Four new octopus species discovered in the deep-sea vents off Costa Rica

Scientists have discovered at least four new octopus species off the Pacific coast of Costa Rica. According to Schmidt Ocean Institute, the new species were spotted around the region’s hydrothermal vents bursting with life in an area about 100 square miles. 

[Related: Female octopuses will chuck seashells at males who irk them.]

An international team of researchers found the new cephalopods during two expeditions of the seamounts last year aboard the R/V Falkor (too). In June 2023, two octopus nurseries, one skate nursery, and two low-temperature hydrothermal springs were discovered by researchers using a remotely operated vehicle named SuBasitan. Scientists went back to the nurseries in December and confirmed that the octopuses appear to be active year-round. They also observed several other new octopus species away from the hydrothermal springs in the area roughly 10 to 30 nautical miles apart.

While the four new species haven’t been formally described, one has been named the Dorado octopus. It was found on a rock unofficially called El Dorado hill. It is distantly related to a species of pearly octopus that was found at Davidson Seamount in California in 2018. The Dorado octopus is also a type of Muusoctopus, a genus that has possibly evolved to gather to brood their eggs in warmer water near the vents. They were found about 1.5 miles below the surface of the ocean.

Brooding mother octopuses often curl themselves up with tentacles and suckers facing out. Researchers believe this to be a defensive position, warning predators off. When a female octopus broods (which can be a timespan of multiple years), she does not eat and dies around the same time her eggs hatch. This group was observed near a small outcrop of rock unofficially called El Dorado Hill off the coast of Costa Rica. CREDIT: Schmidt Ocean Institute.

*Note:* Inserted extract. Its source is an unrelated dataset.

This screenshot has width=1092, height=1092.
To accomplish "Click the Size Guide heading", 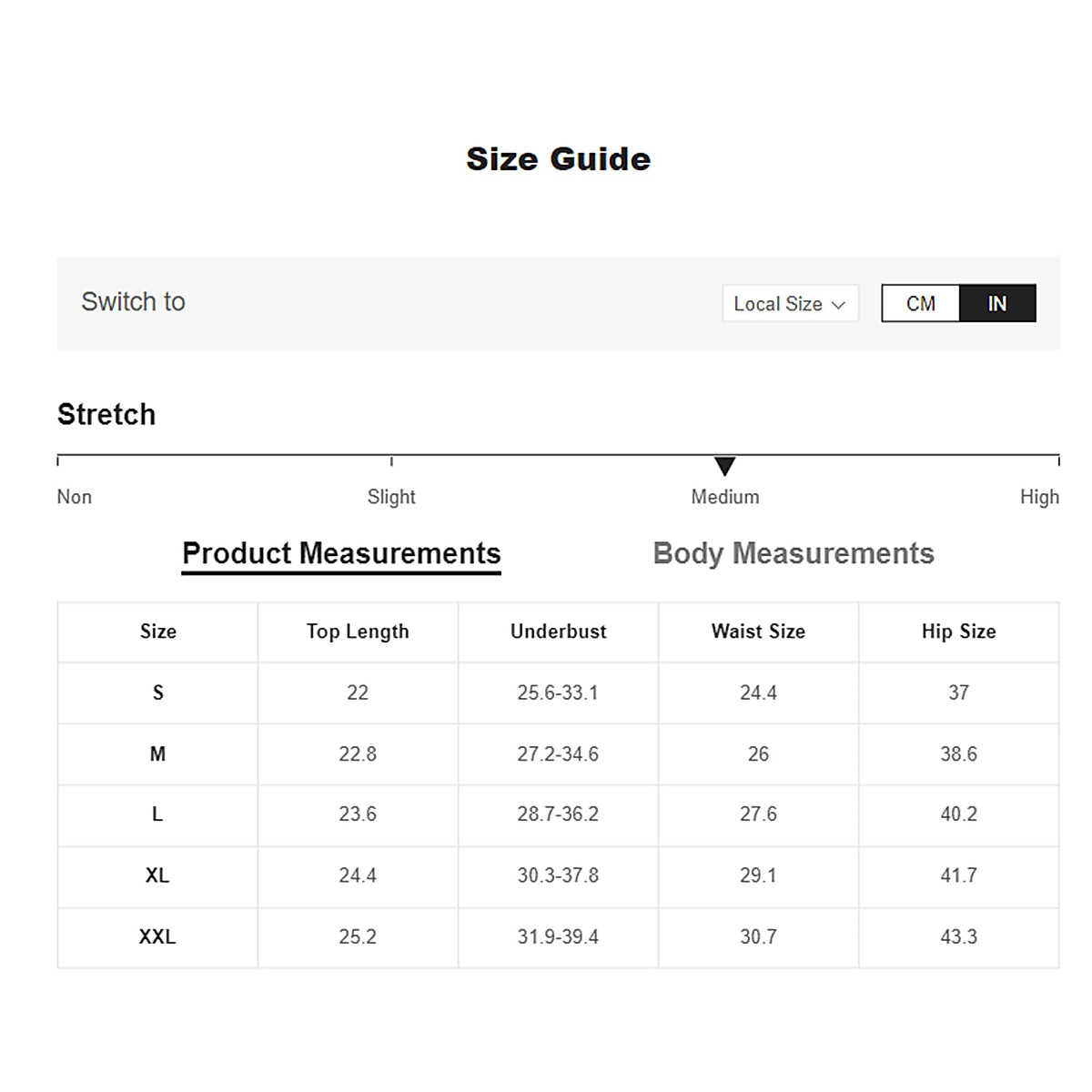I will [558, 159].
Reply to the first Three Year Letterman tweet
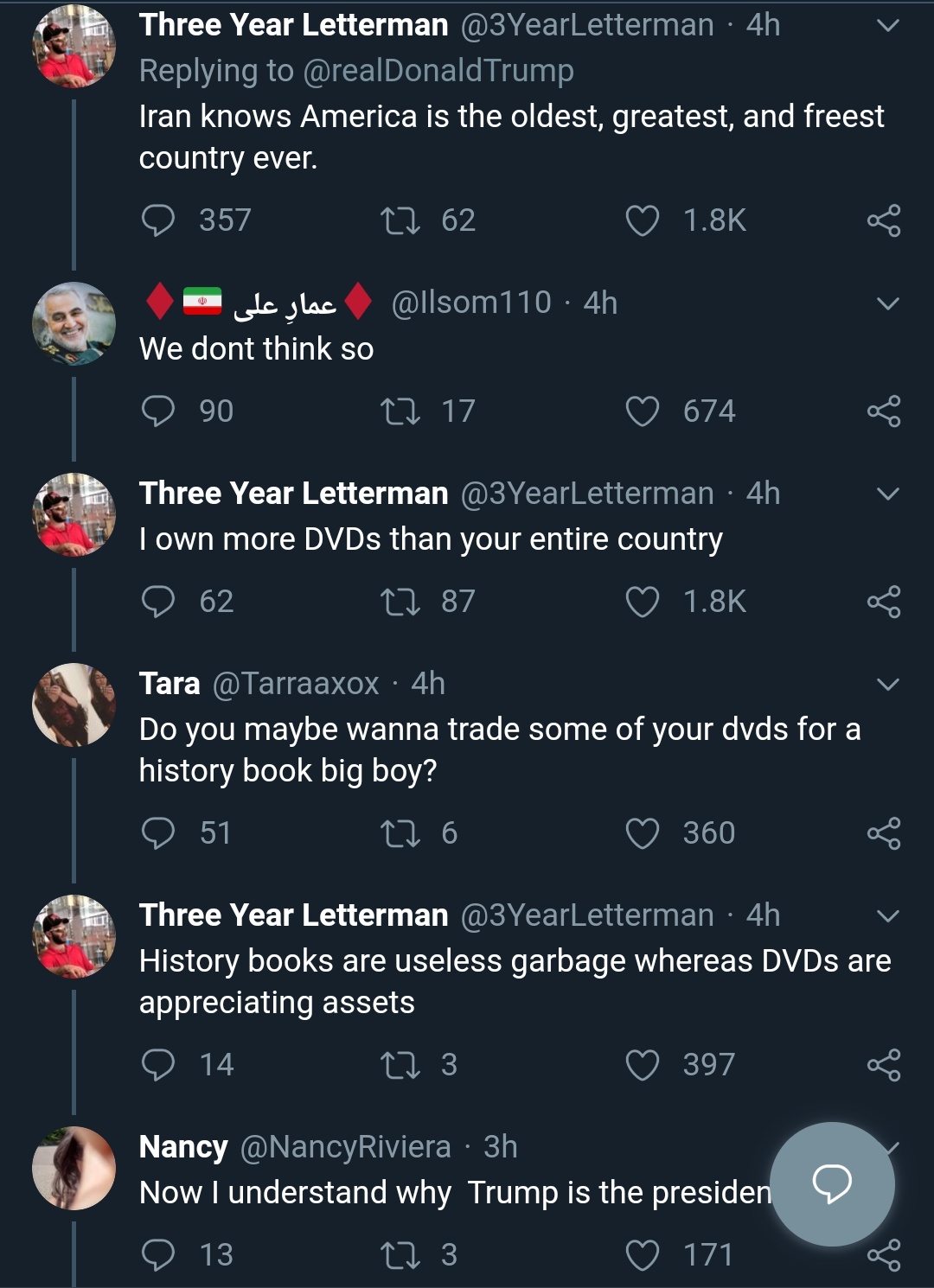The width and height of the screenshot is (934, 1288). 158,220
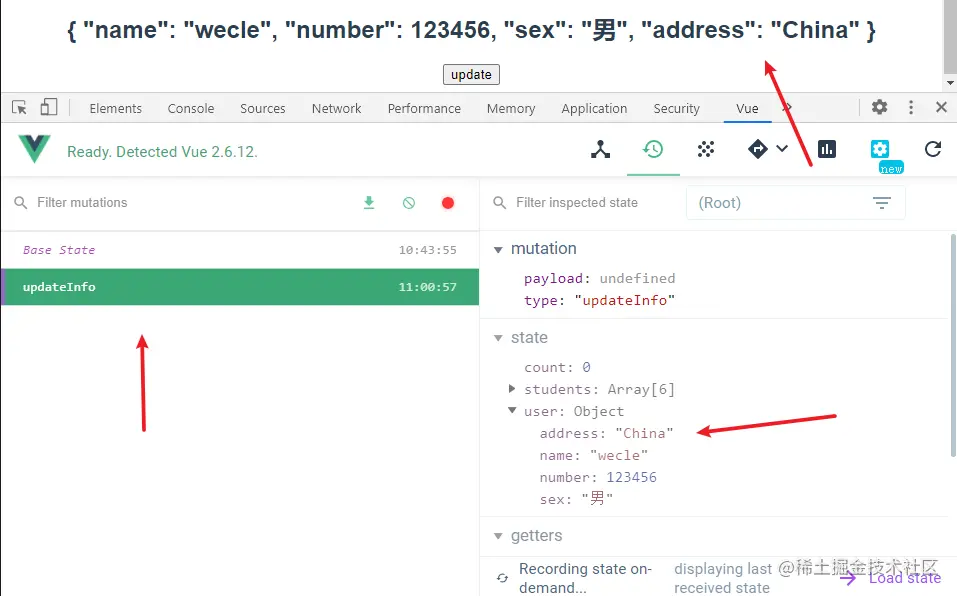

The species are currently being described by Janet Voight, associate curator of invertebrate zoology from the Field Museum of Natural History, and Fiorella Vasquez from the Zoological Museum at the University of Costa Rica.

“Through hard work, our team discovered new hydrothermal springs offshore Costa Rica and confirmed that they host nurseries of deep-sea octopus and unique biodiversity,” oceanographer Beth Orcutt of the Bigelow Laboratory for Ocean Sciences in Maine said in a statement. “It was less than a decade ago that low-temperature hydrothermal venting was confirmed on ancient volcanoes away from mid-ocean ridges. These sites are significantly difficult to find since you cannot detect their signatures in the water column.”

[Related: Octopuses rewrite their own RNA to survive freezing temperatures.]

More than 160 deep-sea animal specimens were collected during the December expedition. They will join the 150 specimens uncovered in June and be archived at the Museum of Zoology at the University of Costa Rica. According to Schmidt, this marks one of the first times that all biological specimens will be stored within the Latin American country from which they were acquired after a deep-sea expedition, instead of going to Europe or the United States. Keeping the specimens in Costa Rica should enable local scientists to easily access samples for research and potentially inform deep sea management strategies.

“The impact of the R/V Falkor (too) expeditions on understanding the deep Pacific waters of Costa Rica will last into the future and hopefully create awareness that evolves into policies to protect the deep sea of the country,” oceanographer Jorge Cortés of the University of Costa Rica said in a statement. “I hope that the expedition serves as an inspiration for new generations. We need more international collaborations to advance knowledge of our deep-sea heritage.”